The Post's story was based on emails purportedly obtained from a laptop Hunter Biden left in a Delaware repair shop in 2019, but Twitter limited the article's reach, citing a policy against distributing hacked materials. The move led to accusations of censorship by Twitter.
Twitter said it will no longer remove posts with hacked materials unless it's being shared by the hackers or others working with them.
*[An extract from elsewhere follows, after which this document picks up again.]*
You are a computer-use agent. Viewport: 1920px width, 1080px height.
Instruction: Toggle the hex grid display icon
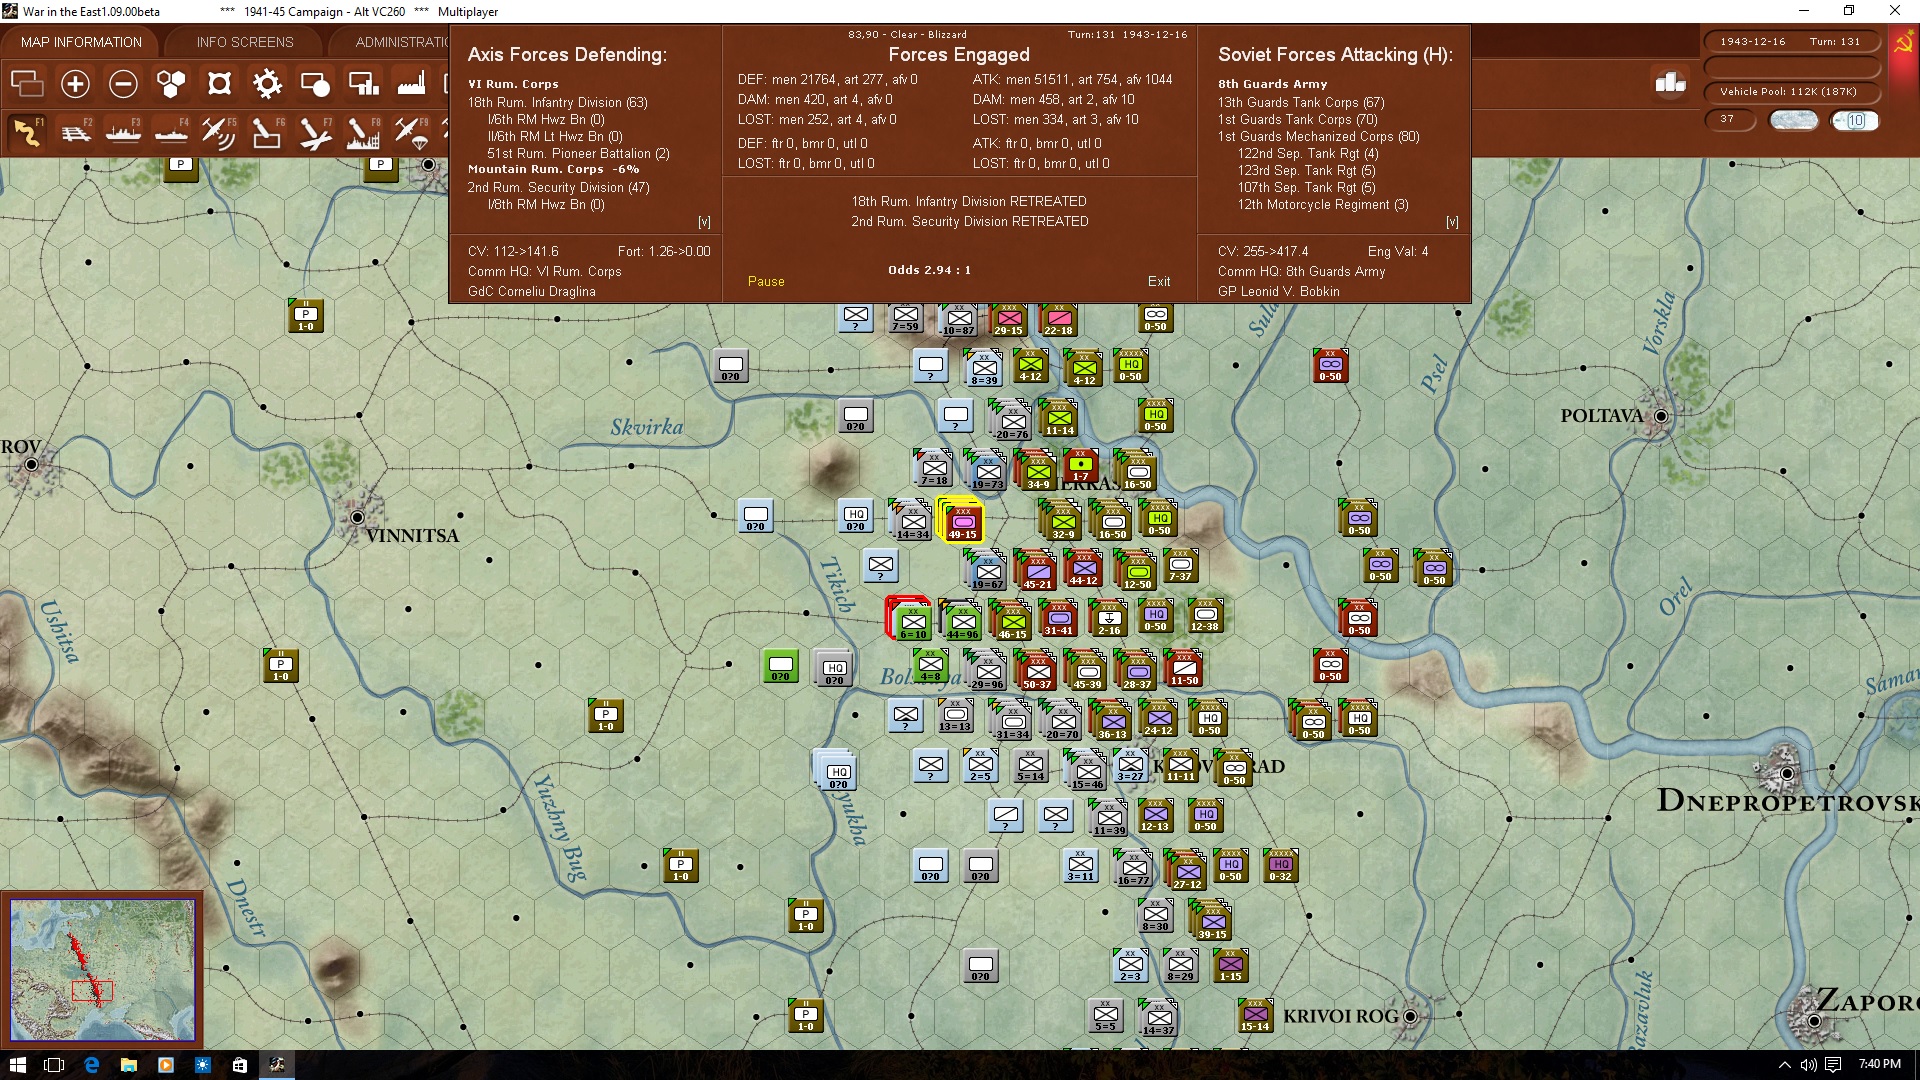pyautogui.click(x=171, y=84)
It said it will also label the tweets to provide context instead of preventing them from being shared on the platform.
The changes are intended "to address the concerns that there could be many unintended consequences to journalists, whistleblowers and others in ways that are contrary to Twitter's purpose of serving the public conversation," Twitter Chief Legal Officer Vijaya Gadde said in a series of tweets Thursday evening.
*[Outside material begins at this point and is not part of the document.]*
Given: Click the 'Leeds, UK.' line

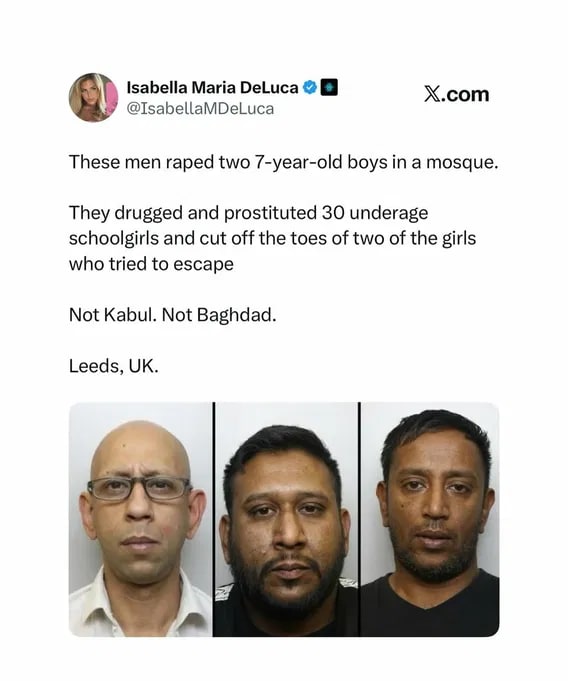Looking at the screenshot, I should 114,367.
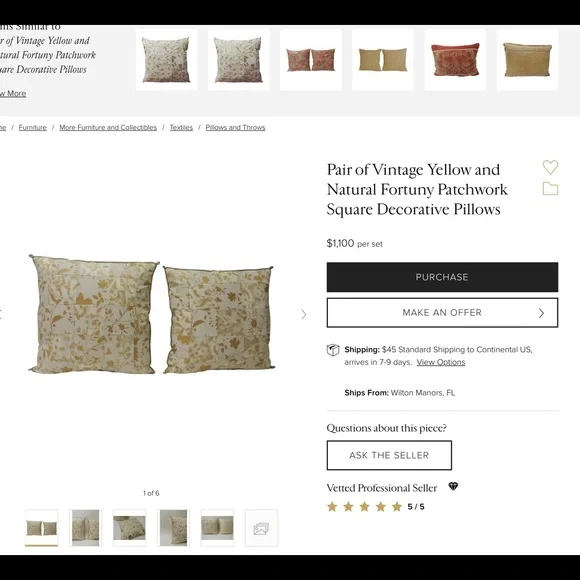Image resolution: width=580 pixels, height=580 pixels.
Task: Select fifth pillow photo thumbnail
Action: point(217,528)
The new policy is a bit of an about-face for Twitter, which on Wednesday cited its policies against the distribution of hacked materials when it opted to block any links to or images of the New York Post story alleging a connection between Hunter Biden and a Ukrainian energy executive.
Twitter also said the Post article contained images that included personal and private information such as email addresses and phone numbers, which is against the social network's rules.
On Friday, Twitter CEO Jack Dorsey said the company's decision to block links was wrong and that its aim is to provide context.
"Straight blocking of URLs was wrong, and we updated our policy and enforcement to fix. Our goal is to attempt to add context, and now we have capabilities to do that," the Twitter CEO said in a tweet.
Twitter's move earlier this week to reduce the spread of a story critical of the Democratic presidential nominee's son raised questions about how social networks fact-check political content and drew criticism from Republicans and the Trump campaign, which accused the social networks of interfering in the coming election. Conservatives have long alleged that their speech is censored by Twitter, Facebook and other social media sites, a charge the companies have repeatedly denied.
Earlier Thursday, Senate Republicans said they plan to subpoena Jack Dorsey, requiring the Twitter CEO to testify on Oct. 23 about the platform's decision to block the New York Post article.
"Never before have we seen active censorship of a major press publication with serious allegations of corruption of one of the two candidates for president," Sen. Ted Cruz said Thursday during a press briefing on Thursday.